Extracting Text from a PDF

14 views
Skip to first unread message

Abhishek Kolluru

unread,
Aug 29, 2022, 3:21:18 PM8/29/22
to live...@googlegroups.com
Hello Everyone - I am trying to explore options using current AEM Forms on JEE services to extract text from a PDF and then be able to parse it for getting the desired result. I went through the DDX reference document that explains changing the PDF Content with DDX, but did not see any section talk about extracting content from a PDF using DDX, so i believe this is not possible.

I know when I convert an IMAGE to PDF, I see a OCR enable option, though it makes the text readable now, how am i going to extract actually ? Any thoughts ?

Regards,
Abhishek

fred.pantalone

unread,
Aug 30, 2022, 9:38:03 AM8/30/22
to Adobe LiveCycle Developers
What type of PDF are you working with? Is it an XFA PDF (i.e. created with Designer), Acroform, or is it as you described from a scanned document?

Duane Nickull

unread,
Aug 30, 2022, 9:49:50 AM8/30/22
to live...@googlegroups.com
Abhishek:

Just to clarify, if the PDF is created by scanning, it can be very difficult to get the text unless you use a higher quality scan and OCR.  PDF's distilled from word or other documents do have the text within the documents.

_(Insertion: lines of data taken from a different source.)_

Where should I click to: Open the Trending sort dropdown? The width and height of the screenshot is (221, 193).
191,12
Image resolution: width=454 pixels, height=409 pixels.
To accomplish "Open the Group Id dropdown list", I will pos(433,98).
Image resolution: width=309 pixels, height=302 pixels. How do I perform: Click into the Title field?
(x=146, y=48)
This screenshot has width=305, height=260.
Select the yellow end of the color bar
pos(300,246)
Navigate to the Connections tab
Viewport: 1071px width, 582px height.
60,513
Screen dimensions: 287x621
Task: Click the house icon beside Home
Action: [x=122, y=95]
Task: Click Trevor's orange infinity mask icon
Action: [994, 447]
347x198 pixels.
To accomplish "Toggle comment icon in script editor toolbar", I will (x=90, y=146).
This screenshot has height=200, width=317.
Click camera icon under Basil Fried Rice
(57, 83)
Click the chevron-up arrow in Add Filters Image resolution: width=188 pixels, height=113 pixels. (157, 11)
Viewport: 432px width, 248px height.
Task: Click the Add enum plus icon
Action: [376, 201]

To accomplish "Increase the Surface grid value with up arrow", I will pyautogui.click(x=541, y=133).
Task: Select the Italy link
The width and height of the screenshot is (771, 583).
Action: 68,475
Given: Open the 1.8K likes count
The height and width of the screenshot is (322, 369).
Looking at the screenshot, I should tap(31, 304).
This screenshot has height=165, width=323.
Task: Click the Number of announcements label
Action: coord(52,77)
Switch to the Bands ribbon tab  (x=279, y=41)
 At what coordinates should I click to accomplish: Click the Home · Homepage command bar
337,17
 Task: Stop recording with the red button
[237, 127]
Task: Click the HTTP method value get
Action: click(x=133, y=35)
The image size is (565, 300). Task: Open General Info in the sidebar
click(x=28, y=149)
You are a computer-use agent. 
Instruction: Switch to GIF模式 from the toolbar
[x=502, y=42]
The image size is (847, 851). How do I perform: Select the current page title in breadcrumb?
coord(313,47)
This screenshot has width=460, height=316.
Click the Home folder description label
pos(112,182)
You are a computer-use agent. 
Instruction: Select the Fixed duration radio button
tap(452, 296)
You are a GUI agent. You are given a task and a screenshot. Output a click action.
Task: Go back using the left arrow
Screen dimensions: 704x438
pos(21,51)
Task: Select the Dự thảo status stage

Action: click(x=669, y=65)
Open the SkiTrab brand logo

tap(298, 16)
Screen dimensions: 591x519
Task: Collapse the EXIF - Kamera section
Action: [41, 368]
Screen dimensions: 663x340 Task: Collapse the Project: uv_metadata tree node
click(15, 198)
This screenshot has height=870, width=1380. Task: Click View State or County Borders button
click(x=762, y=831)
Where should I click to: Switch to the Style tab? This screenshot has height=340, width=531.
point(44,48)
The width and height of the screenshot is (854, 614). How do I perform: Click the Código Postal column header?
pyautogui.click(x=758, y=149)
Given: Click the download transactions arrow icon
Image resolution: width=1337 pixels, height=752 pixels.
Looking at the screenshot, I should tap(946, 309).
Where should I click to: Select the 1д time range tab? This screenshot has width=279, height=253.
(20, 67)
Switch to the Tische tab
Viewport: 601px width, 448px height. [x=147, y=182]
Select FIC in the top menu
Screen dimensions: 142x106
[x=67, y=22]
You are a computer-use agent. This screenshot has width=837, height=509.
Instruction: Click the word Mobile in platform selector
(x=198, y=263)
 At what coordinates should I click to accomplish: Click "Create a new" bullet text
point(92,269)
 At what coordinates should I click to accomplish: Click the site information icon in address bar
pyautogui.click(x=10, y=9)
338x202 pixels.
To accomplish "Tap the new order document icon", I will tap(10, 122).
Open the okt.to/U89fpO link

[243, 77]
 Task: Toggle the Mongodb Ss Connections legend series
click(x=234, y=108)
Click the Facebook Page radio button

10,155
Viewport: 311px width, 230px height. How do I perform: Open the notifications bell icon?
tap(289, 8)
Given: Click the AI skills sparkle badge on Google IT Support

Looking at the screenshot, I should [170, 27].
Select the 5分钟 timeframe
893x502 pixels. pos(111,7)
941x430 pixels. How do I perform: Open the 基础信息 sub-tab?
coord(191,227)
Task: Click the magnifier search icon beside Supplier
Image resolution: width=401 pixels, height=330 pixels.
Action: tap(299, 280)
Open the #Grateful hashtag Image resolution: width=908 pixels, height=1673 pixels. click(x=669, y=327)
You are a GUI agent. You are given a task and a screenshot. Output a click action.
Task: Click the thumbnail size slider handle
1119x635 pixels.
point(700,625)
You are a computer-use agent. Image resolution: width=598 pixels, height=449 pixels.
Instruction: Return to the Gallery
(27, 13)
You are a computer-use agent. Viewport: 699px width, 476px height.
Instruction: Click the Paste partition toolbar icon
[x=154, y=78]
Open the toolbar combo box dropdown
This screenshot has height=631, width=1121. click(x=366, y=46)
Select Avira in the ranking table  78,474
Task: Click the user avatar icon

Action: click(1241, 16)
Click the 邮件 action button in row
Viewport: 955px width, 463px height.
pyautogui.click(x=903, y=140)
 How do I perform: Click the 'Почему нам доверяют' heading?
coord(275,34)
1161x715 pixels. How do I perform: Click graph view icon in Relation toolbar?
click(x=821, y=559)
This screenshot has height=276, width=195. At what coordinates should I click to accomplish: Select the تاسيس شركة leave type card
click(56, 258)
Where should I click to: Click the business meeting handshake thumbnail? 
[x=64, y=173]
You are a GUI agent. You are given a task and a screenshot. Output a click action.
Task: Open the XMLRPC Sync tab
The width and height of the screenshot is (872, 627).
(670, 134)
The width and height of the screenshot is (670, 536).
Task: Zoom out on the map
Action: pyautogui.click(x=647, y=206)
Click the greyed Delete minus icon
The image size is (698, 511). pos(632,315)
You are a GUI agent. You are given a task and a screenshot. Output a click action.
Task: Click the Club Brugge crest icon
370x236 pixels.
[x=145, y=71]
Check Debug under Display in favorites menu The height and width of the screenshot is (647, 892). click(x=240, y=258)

Please provide the full context of the workflow and maybe we can help.

Duane

--
You received this message because you are subscribed to the Google Groups "Adobe LiveCycle Developers" group.
To unsubscribe from this group and stop receiving emails from it, send an email to livecycle+...@googlegroups.com.
To view this discussion on the web visit https://groups.google.com/d/msgid/livecycle/210368d7-2c1f-4b44-865f-95cd58e92c29n%40googlegroups.com.


--
******************************
CTO Hired Gun - speaking only for myself
s. Bootstrap 5, jQuery, HTML5, CSS3+, PHP, Node.js, Neo4J & more
t.  @duanenickull

NOTICE: This e-mail and any attachments may contain confidential information. If you are the intended recipient, please consider this a privileged communication, not to be forwarded without explicit approval from the sender.  If you are not the intended recipient, please notify the sender immediately by return e-mail, delete this e-mail and destroy any copies. Any dissemination or use of this information by a person other than the intended recipient is unauthorized and may be illegal. The originator reserves the right to monitor all e-mail communications through its networks for quality control purposes.

Adam D.

unread,
Aug 30, 2022, 10:16:22 AM8/30/22
to live...@googlegroups.com, Duane Nickull
Thanks for getting back to him Duane, I have an idea but it may rely on other software and not sure if it would help in yhe environment unless as you stated that we need a better look at the workflow process.



- Adam

Duane Nickull

unread,
Aug 30, 2022, 6:41:12 PM8/30/22
to Adam D., live...@googlegroups.com
I actually use PDFBox for this.

Duane

Adam D.

unread,
Aug 30, 2022, 7:52:12 PM8/30/22
to Duane Nickull, live...@googlegroups.com
Great minds think alike, however does it inplement well with ocr inport to xml or lcd forms?



- Adam

Duane Nickull

unread,
Aug 31, 2022, 11:10:16 AM8/31/22
to Adam D., live...@googlegroups.com
Correct.

Has Abhishek let anyone know more about how his PDFs are being created yet?

Duane

Adam D.

unread,
Aug 31, 2022, 11:31:58 AM8/31/22
to Duane Nickull, live...@googlegroups.com
I havent yet, but will wait. By the way Duane, your contributions and knowledge are very awesome and appreciated. Have a great day!


- Adam

Adam D.

unread,
Aug 31, 2022, 11:36:37 AM8/31/22
to Duane Nickull, live...@googlegroups.com
Oh before I forget, Fred, you are awesome as well. Back in the early days i used to use quite a few of your suggestions. As a community we kick butt! 



- Adam


-------- Original message --------
From: Duane Nickull <duane....@gmail.com>
Date: Wed., Aug. 31, 2022, 10:10 a.m.

Abhishek Kolluru

unread,
Aug 31, 2022, 1:50:49 PM8/31/22
to live...@googlegroups.com, Duane Nickull
Good to see responses from some of the greats of LiveCycle after a long time :-), this definitely is a great community to be part of.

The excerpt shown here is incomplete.